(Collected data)
Content starts

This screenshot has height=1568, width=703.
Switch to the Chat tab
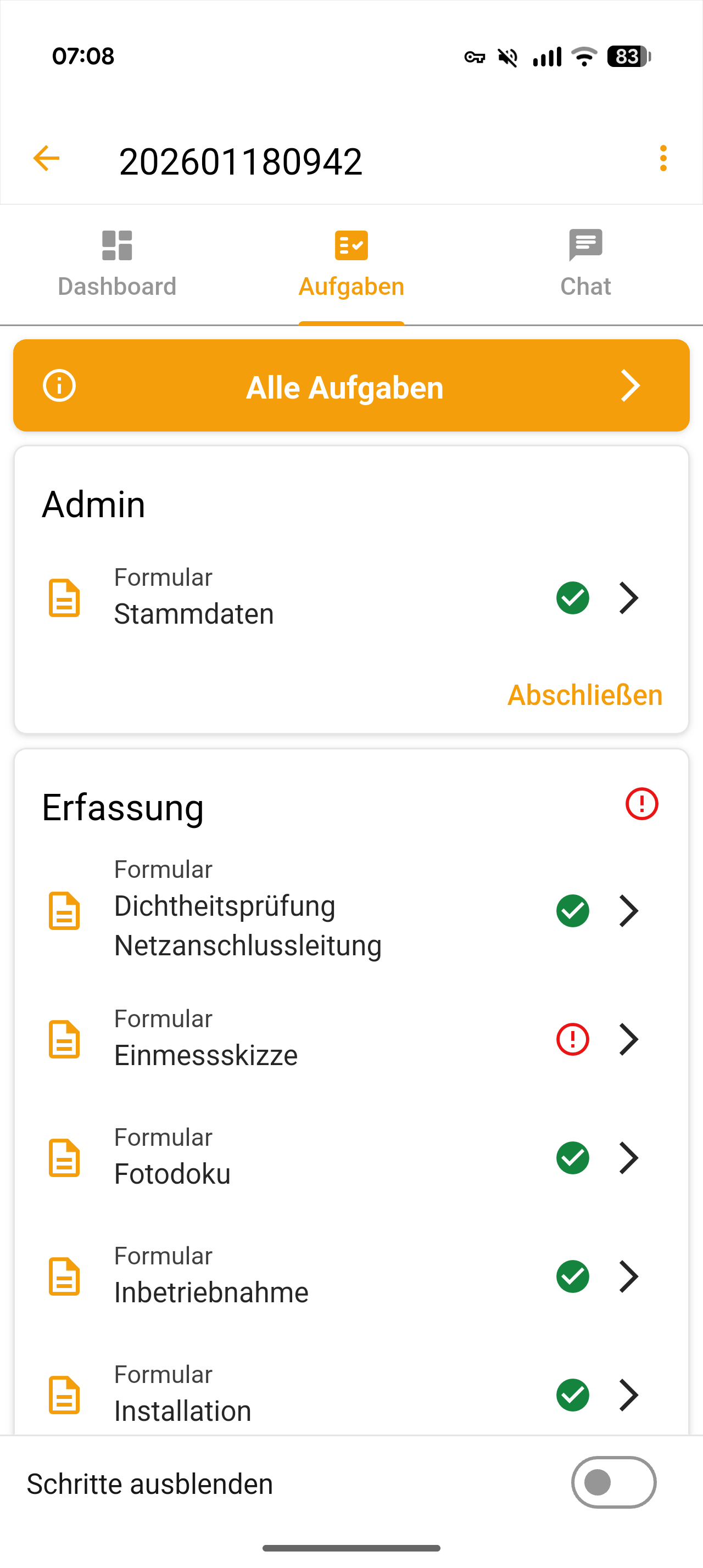pos(585,264)
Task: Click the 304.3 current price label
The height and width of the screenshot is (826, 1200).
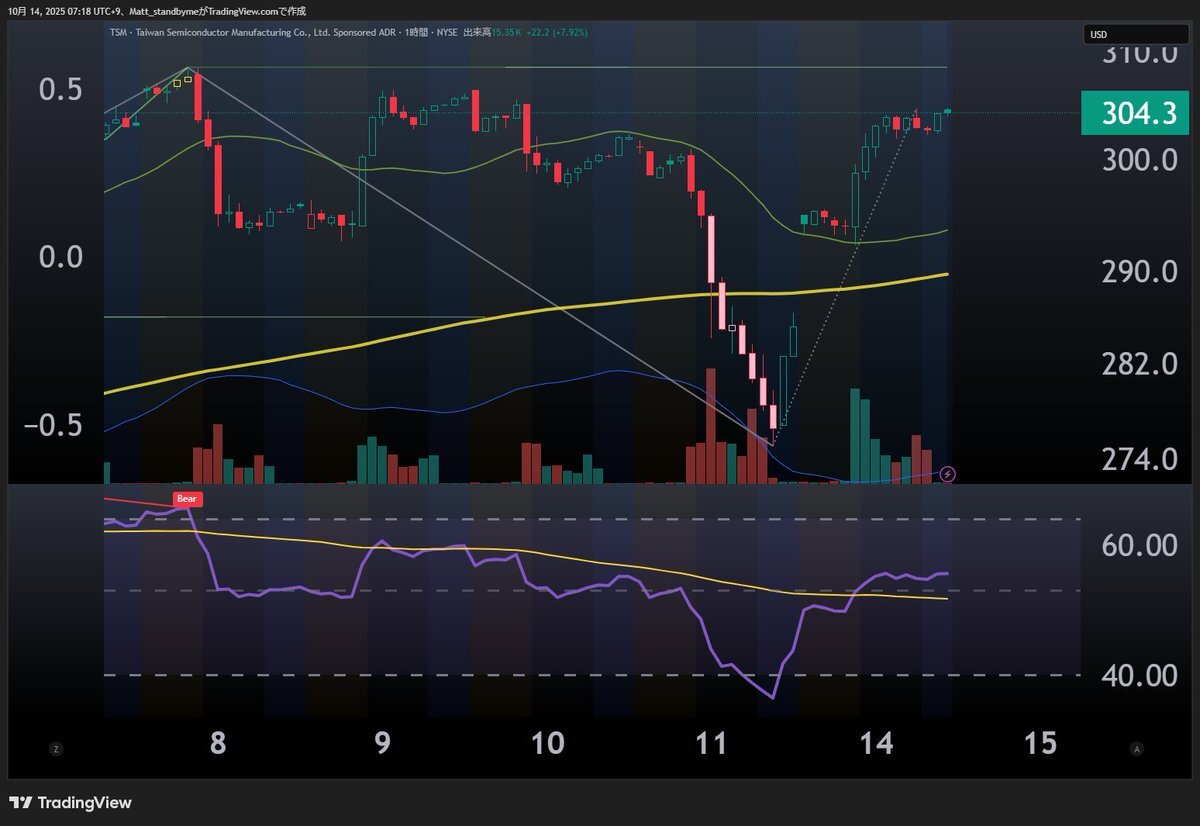Action: click(1138, 114)
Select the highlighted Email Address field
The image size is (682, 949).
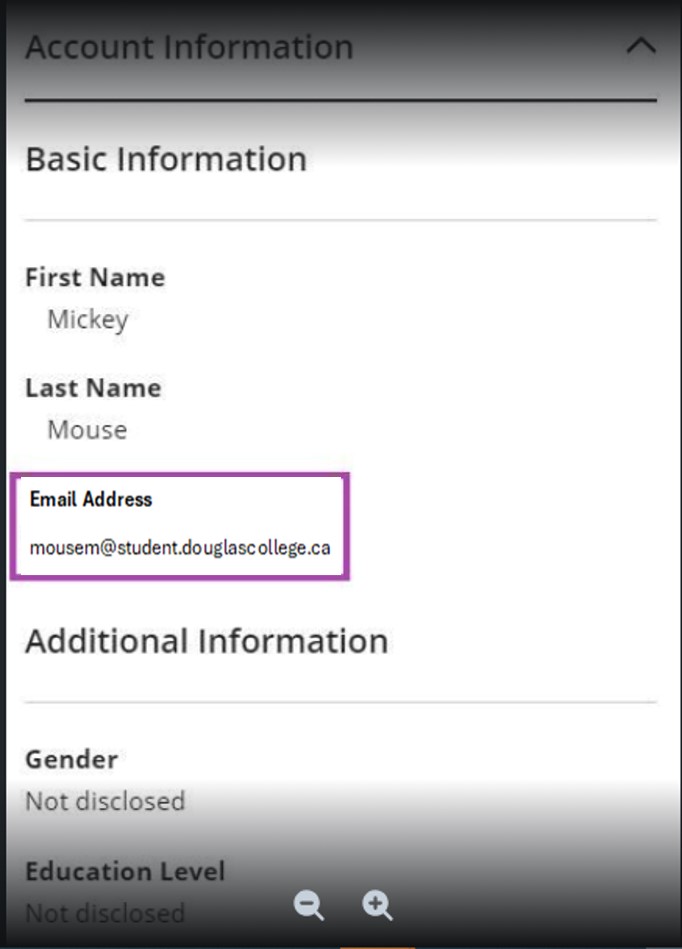click(180, 524)
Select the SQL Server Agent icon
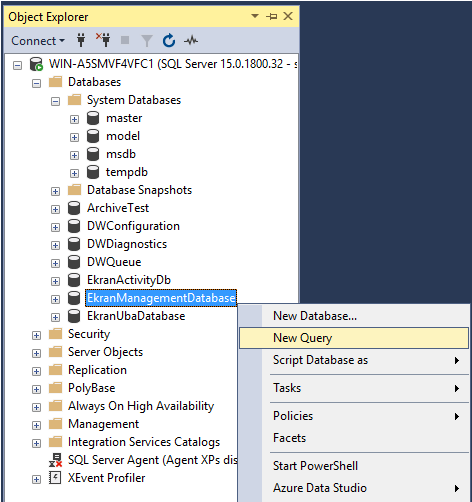Viewport: 472px width, 502px height. [x=55, y=460]
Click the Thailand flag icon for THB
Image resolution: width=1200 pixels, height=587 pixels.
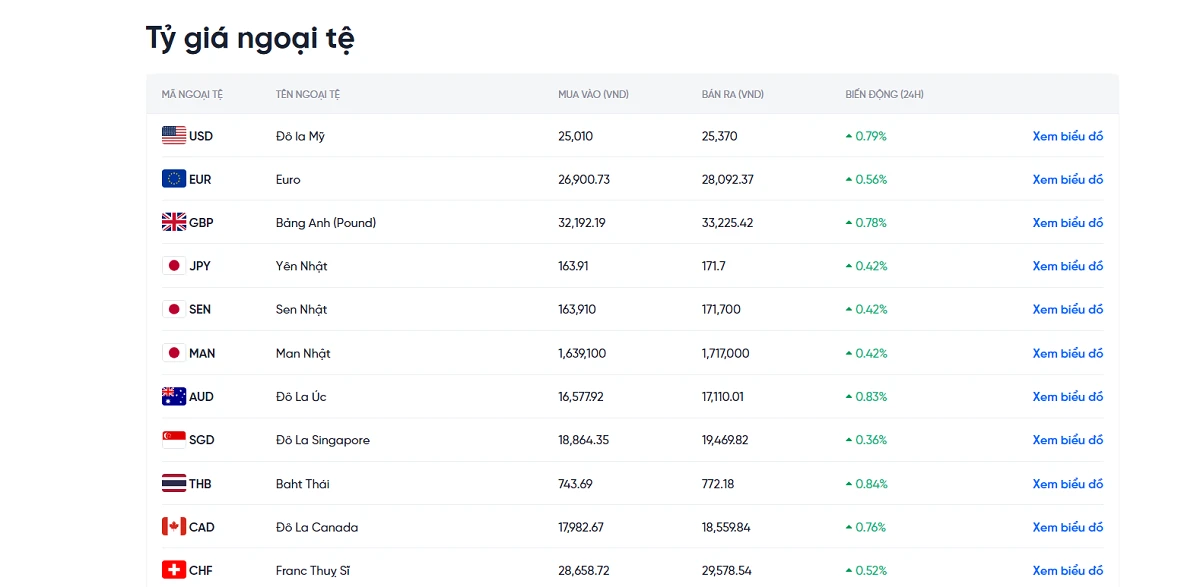(x=174, y=483)
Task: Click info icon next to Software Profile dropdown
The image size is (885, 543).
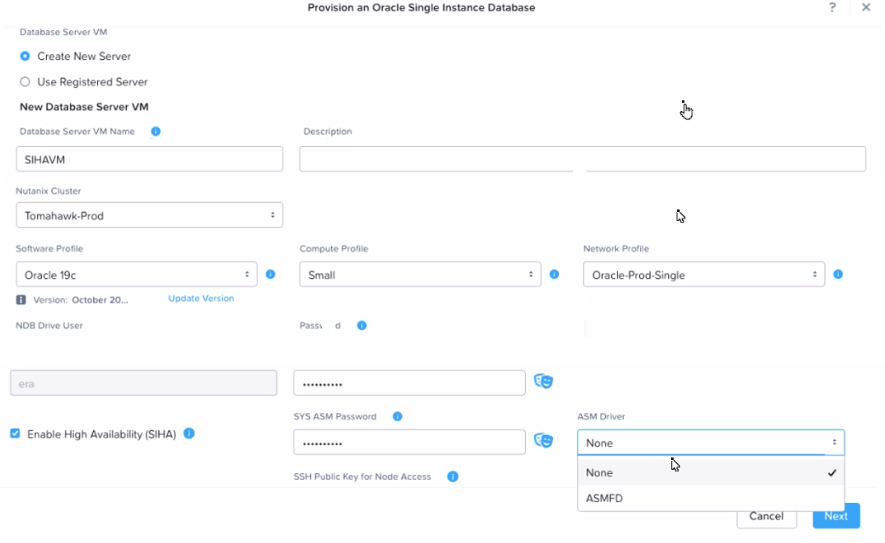Action: tap(270, 274)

Content ends

Check the data for lines with "Task" and give only their number.

2